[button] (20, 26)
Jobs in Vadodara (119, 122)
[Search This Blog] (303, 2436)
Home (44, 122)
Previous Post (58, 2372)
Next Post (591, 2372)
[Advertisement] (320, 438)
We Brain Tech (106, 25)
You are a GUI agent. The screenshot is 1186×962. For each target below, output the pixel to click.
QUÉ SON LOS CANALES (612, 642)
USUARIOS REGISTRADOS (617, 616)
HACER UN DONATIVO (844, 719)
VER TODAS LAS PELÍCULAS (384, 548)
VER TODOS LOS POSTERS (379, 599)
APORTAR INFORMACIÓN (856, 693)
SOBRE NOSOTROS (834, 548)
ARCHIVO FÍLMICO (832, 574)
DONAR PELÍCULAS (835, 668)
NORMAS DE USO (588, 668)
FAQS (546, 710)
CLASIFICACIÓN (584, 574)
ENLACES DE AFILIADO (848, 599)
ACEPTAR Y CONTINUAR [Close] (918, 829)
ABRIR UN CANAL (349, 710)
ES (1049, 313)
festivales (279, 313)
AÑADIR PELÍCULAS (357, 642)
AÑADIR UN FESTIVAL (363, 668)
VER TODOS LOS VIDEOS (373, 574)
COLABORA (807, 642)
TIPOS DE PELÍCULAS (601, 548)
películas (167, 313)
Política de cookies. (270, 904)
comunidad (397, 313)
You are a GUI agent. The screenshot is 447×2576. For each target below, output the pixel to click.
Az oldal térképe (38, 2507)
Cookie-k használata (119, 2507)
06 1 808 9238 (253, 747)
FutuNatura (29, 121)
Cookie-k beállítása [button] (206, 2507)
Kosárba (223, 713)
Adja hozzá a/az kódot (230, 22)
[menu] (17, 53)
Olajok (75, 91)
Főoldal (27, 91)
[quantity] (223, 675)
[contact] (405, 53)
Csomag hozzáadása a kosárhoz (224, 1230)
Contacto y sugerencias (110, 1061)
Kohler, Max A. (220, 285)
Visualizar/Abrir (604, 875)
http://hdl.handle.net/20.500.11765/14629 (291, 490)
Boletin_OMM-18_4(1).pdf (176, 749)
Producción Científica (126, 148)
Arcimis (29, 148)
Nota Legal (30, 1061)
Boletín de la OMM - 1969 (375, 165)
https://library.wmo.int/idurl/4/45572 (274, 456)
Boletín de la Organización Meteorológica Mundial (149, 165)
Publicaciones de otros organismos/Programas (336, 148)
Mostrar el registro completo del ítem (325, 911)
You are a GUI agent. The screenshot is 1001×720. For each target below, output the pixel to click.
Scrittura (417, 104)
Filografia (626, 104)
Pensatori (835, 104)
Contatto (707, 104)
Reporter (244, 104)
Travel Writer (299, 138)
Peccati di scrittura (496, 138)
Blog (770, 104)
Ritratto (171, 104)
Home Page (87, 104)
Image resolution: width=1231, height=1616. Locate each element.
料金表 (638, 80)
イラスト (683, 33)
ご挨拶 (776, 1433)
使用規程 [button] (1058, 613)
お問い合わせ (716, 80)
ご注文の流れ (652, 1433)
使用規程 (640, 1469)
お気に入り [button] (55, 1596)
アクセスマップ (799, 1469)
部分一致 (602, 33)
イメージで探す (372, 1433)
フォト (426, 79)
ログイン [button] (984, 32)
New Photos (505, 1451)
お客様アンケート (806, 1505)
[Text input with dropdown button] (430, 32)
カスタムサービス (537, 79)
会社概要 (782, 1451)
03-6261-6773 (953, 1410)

★ ★ ★ ★ ★

● **Exercise**: Transcribe the data above from the first line through the line containing "APORTAR INFORMACIÓN (856, 693)", both included.

● **Problem solution**:
[button] (20, 26)
Jobs in Vadodara (119, 122)
[Search This Blog] (303, 2436)
Home (44, 122)
Previous Post (58, 2372)
Next Post (591, 2372)
[Advertisement] (320, 438)
We Brain Tech (106, 25)
You are a GUI agent. The screenshot is 1186×962. For each target below, output the pixel to click.
QUÉ SON LOS CANALES (612, 642)
USUARIOS REGISTRADOS (617, 616)
HACER UN DONATIVO (844, 719)
VER TODAS LAS PELÍCULAS (384, 548)
VER TODOS LOS POSTERS (379, 599)
APORTAR INFORMACIÓN (856, 693)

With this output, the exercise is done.